■ EXERCISE REQUIREMENTS ■
Gather every line from the entries below that includes "agent".

■ DATA TO PROCESS ■
□ □ □ □ □
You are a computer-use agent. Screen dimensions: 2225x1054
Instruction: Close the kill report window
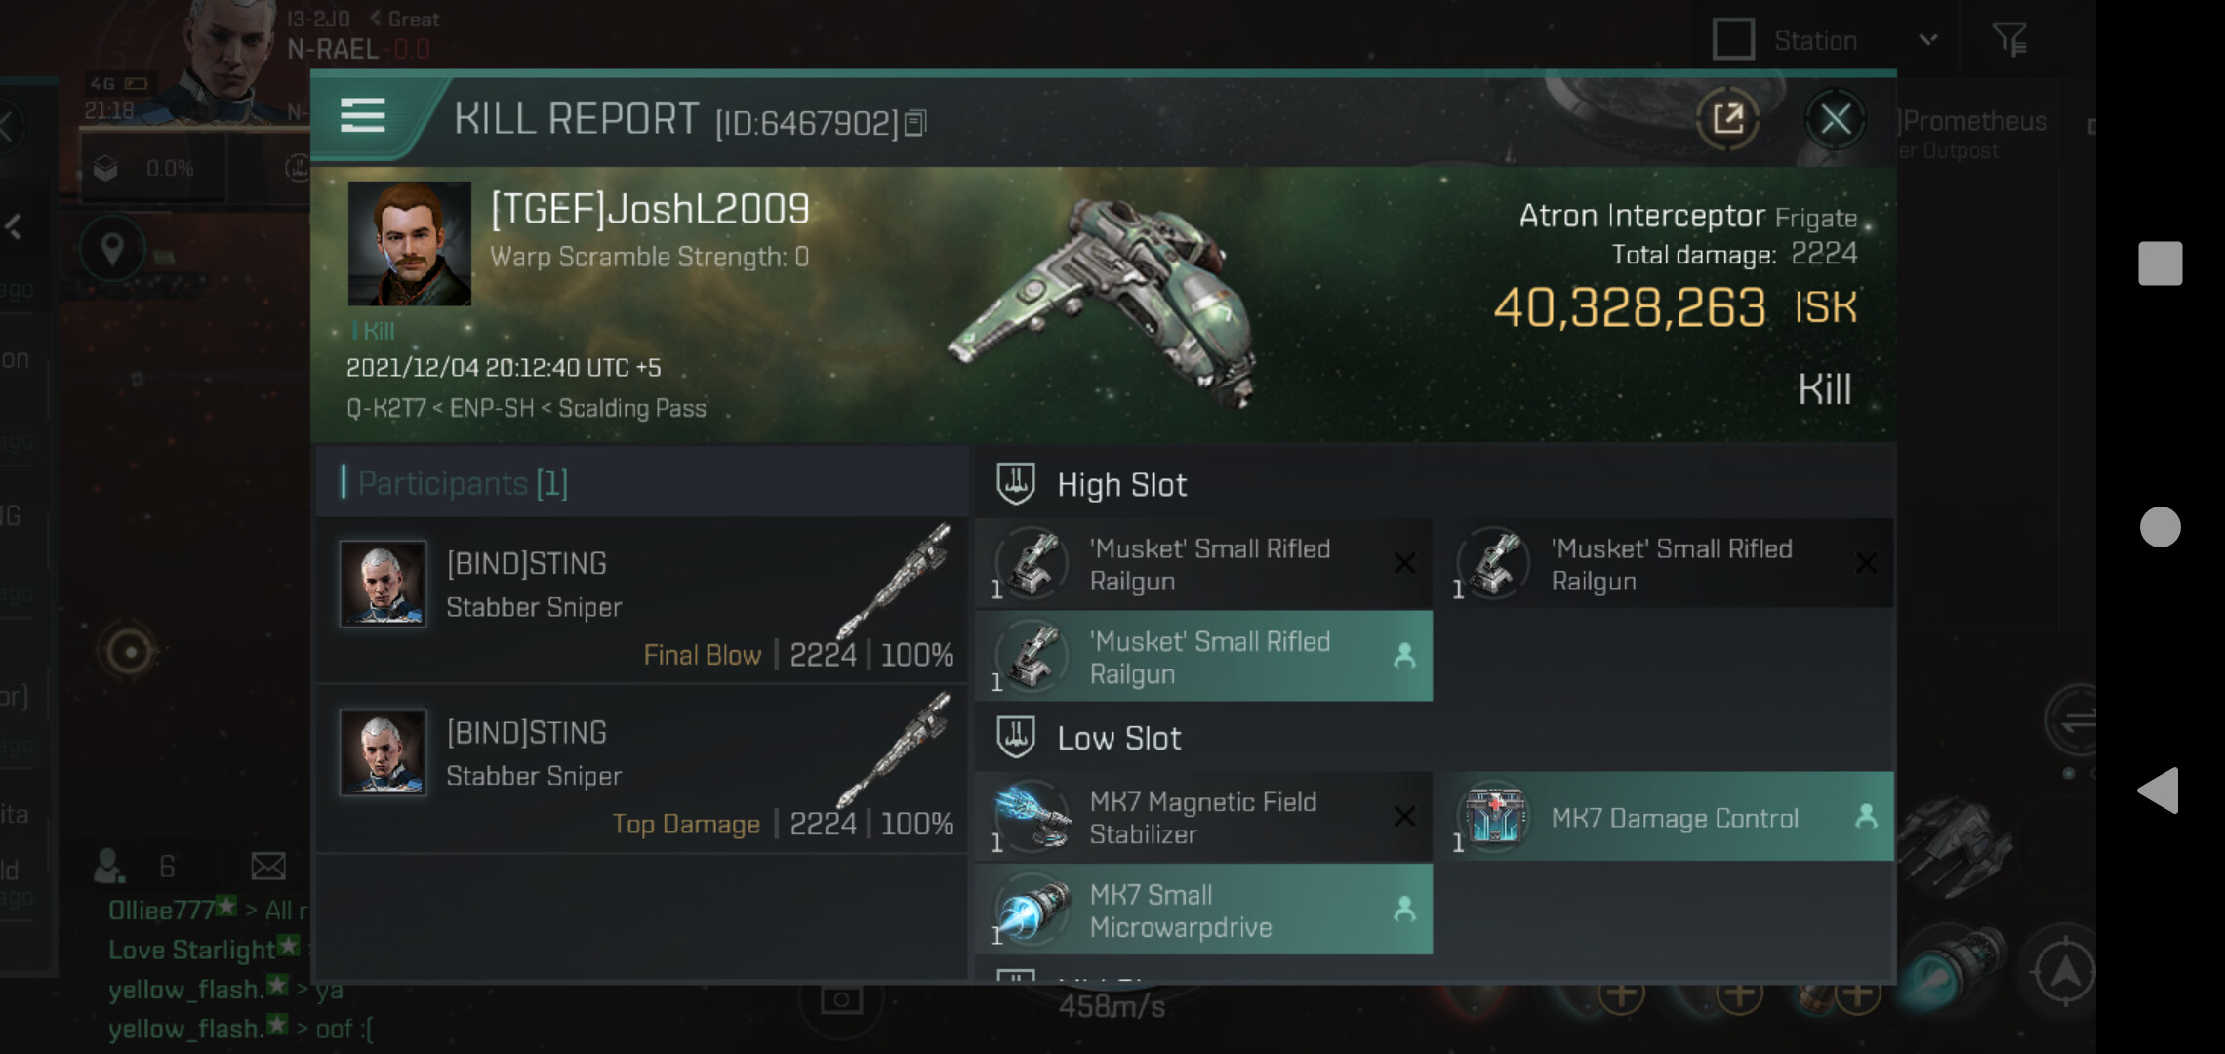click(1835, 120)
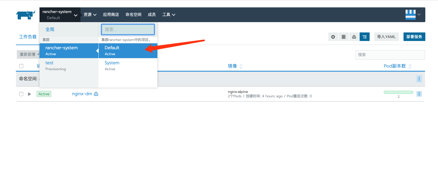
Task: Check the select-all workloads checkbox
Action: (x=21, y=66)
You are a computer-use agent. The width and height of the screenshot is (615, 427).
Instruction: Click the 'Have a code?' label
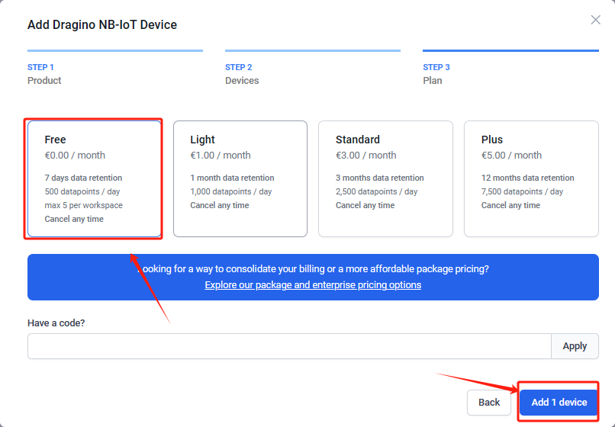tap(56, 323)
□ □ □ □ □
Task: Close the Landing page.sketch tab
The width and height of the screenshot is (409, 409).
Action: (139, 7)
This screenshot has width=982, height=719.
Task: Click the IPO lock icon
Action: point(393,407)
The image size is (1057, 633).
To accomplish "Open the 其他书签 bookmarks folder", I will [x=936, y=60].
□ □ □ □ □
■ SOLVED PROBLEM ■
You are a computer-use agent. Screen dimensions: 2225x1054
You are a computer-use agent. The width and height of the screenshot is (615, 427).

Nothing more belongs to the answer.